By clicking “Accept All Cookies”, you agree to the storing of cookies on your device to enhance site navigation, analyze site usage, and assist in our marketing efforts. View our Privacy Policy for more information.

LineaPy: Move Fast from Data Science Prototype to Pipeline

This interview is part of the Decibel OSS Spotlight series where we showcase founders of fast-growing open-source projects that are solving really unique problems and experiencing strong community adoption.

Sudip Chakrabarti spoke to Doris Xin, creator of LineaPy, an open-source tool that helps data scientists rapidly move from development to production by automatically translating development code into data pipelines ready for deployment in production.

Doris shared with us her inspiration behind creating LineaPy and how she is keeping up with all the fast growth of the project.

Hey Doris, let me start with a question I have to get off of my chest first - what’s with the name LineaPy? Where does it come from?
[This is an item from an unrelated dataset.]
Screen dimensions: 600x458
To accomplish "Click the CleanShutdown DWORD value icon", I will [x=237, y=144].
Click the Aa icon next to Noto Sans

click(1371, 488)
Doris: Glad you asked! The name LineaPy combines two concepts - lineage and Python - central to the project. Everything in data science is about figuring out how things are connected and understanding lineage is key to that - what data was used to train the model, what process was followed to experiment, which iterations were tried before selecting the final model, etc. All of those combined represent the lineage of a model which encapsulates pretty much everything that happens in the data world. And, the Py in LineaPy is a nod to the fact that LineaPy is a low-code solution and requires only two lines of Python code to use it. Finally, linea also means line in Spanish and Italian which is a happy coincidence!

What was the motivation behind creating LineaPy?

Doris: LineaPy has been in the making for a decade, if not more. The initial inspiration had come from my very first job out of college. I was an ML engineer at LinkedIn circa 2012 on a high-profile team of over thirty ML engineers with PhDs. My role on this team was that of data plumbing. While others got to build models - which is the fun side of data science - I was building pipelines and dashboards so that my colleagues could operationalize their models. My job was critical, but also very mechanical with a lot of repeating parts, reusable components and the same process followed over and over again. That is really when I started to think about building better abstractions, better infrastructure and better automation to support the work I was doing - critical, but something that would greatly benefit from automation, if done right.

My work experience subsequently inspired the topic of my PhD dissertation at UC Berkeley which was usable and efficient systems for Machine Learning. My research focused on developer experience - building systems to help developers iterate faster and get their code to production quickly.

With the LineaPy project, I am carrying forward my decade-long mission of helping data scientists automate the mechanical (but critical) parts of their workflow and getting them to production much faster than ever before.

Doris’s labmates from UC Berkeley with their advisors Prof.Joe Hellersetein and Prof. Aditya Parameswaran; most have since started companies in the data space

So, what problem does LineaPy solve? Why does one need LineaPy?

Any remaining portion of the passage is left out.